How much can I deduct from my home mortgage?
What if I want to pay cash for my home?
Can I deduct if purchasing a second home?
How much can I deduct if using my home for business?
Interest that you pay on your mortgage is tax deductible, within limits. If you’re married and filing jointly, you can deduct all your interest payments on a maximum of $1 million in mortgage debt secured by a first or second home. This $1 million deduction does not apply if you pay cash for your home and later use it as collateral for an equity loan.
Is your home meeting the qualification status? This is important when you have more than one home, and are using it for business or an additional residence.
The IRS states the following in publication 936:
For you to take a home mortgage interest deduction, your debt must be secured by a qualified home. This means your main home or your second home. A home includes a house, condominium, cooperative, mobile home, house trailer, boat, or similar property that has sleeping, cooking, and toilet facilities.
The interest you pay on a mortgage on a home other than your main or second home may be deductible if the proceeds of the loan were used for business, investment, or other deductible purposes. Otherwise, it is considered personal interest and is not deductible.
Main home. You can have only one main home at any one time. This is the home where you ordinarily live most of the time.
Second home. A second home is a home that you choose to treat as your second home.
Second home not rented out. If you have a second home that you do not hold out for rent or resale to others at any time during the year, you can treat it as a qualified home. You do not have to use the home during the year.
Second home rented out. If you have a second home and rent it out part of the year, you also must use it as a home during the year for it to be a qualified home. You must use this home more than 14 days or more than 10% of the number of days during the year that the home is rented at a fair rental, whichever is longer. If you do not use the home long enough, it is considered rental property and not a second home. For information on residential rental property, see Publication 527.

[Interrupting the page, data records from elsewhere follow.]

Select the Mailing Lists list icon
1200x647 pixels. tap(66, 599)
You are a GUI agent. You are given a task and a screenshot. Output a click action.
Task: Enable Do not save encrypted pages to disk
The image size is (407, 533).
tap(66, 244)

More than one second home. If you have more than one second home, you can treat only one as the qualified second home during any year. However, you can change the home you treat as a second home during the year in the following situations.
- If you get a new home during the year, you can choose to treat the new home as your second home as of the day you buy it.

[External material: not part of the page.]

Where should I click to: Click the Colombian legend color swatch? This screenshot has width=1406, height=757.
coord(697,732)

- If your main home no longer qualifies as your main home, you can choose to treat it as your second home as of the day you stop using it as your main home.

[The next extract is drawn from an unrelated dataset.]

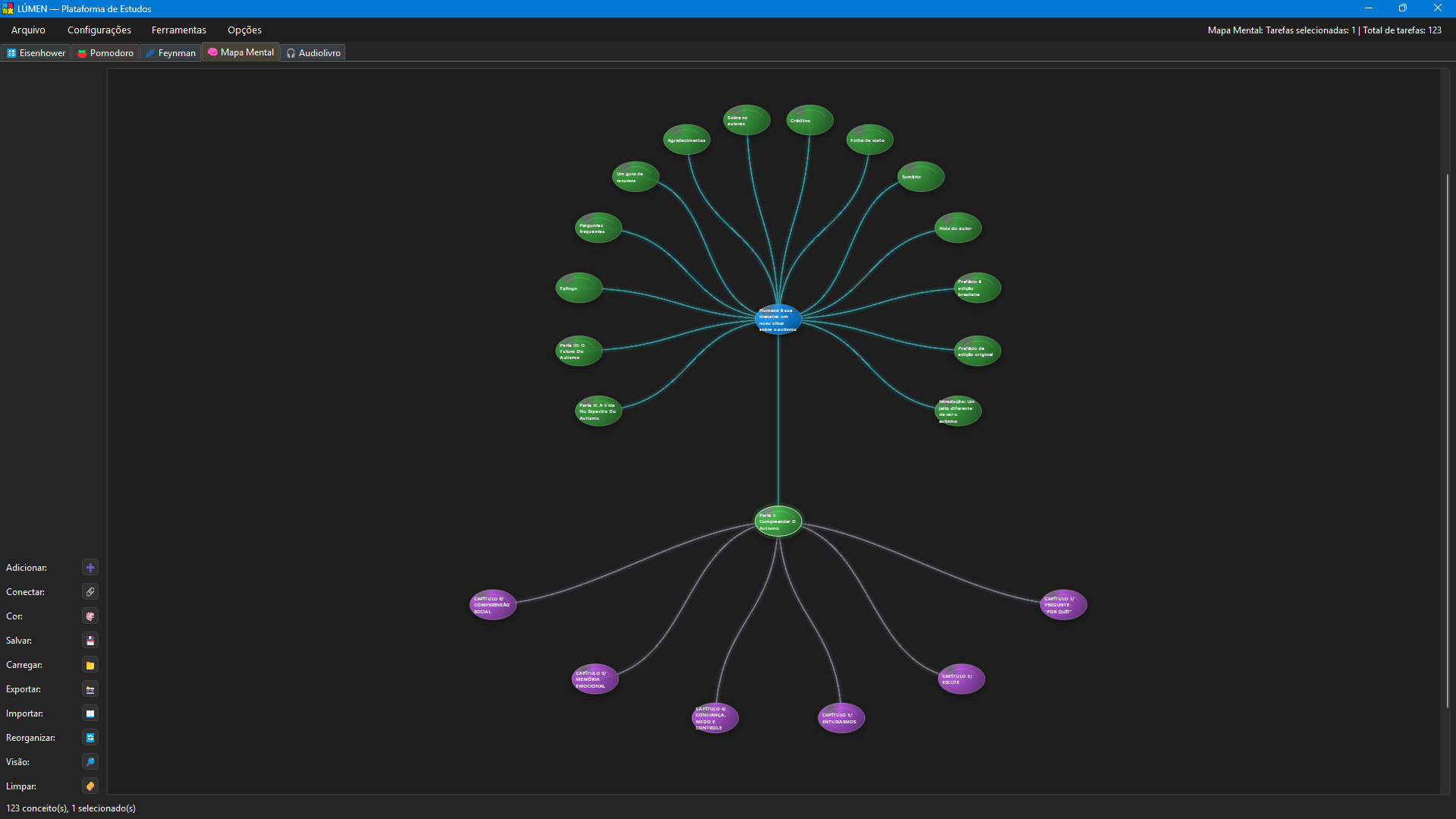Screen dimensions: 1456x819
Task: Click the Exportar icon
Action: 90,689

- If your second home is sold during the year or becomes your main home, you can choose a new second home as of the day you sell the old one or begin using it as your main home.
Divided use of your home. The only part of your home that is considered a qualified home is the part you use for residential living. If you use part of your home for other than residential living, such as a home office, you must allocate the use of your home. You must then divide both the cost and fair market value of your home between the part that is a qualified home and the part that is not. Dividing the cost may affect the amount of your home acquisition debt, which is limited to the cost of your home plus the cost of any improvements. (See Home Acquisition Debt in Part II.) Dividing the fair market value may affect your home equity debt limit, also explained in Part II .
Renting out part of home. If you rent out part of a qualified home to another person (tenant), you can treat the rented part as being used by you for residential living only if all of the following conditions apply.
- The rented part of your home is used by the tenant primarily for residential living.
- The rented part of your home is not a self-contained residential unit having separate sleeping, cooking, and toilet facilities.
- You do not rent (directly or by sublease) the same or different parts of your home to more than two tenants at any time during the tax year. If two persons (and dependents of either) share the same sleeping quarters, they are treated as one tenant.
Office in home. If you have an office in your home that you use in your business, see Publication 587, Business Use of Your Home. It explains how to figure your deduction for the business use of your home, which includes the business part of your home mortgage interest.
Home under construction. You can treat a home under construction as a qualified home for a period of up to 24 months, but only if it becomes your qualified home at the time it is ready for occupancy.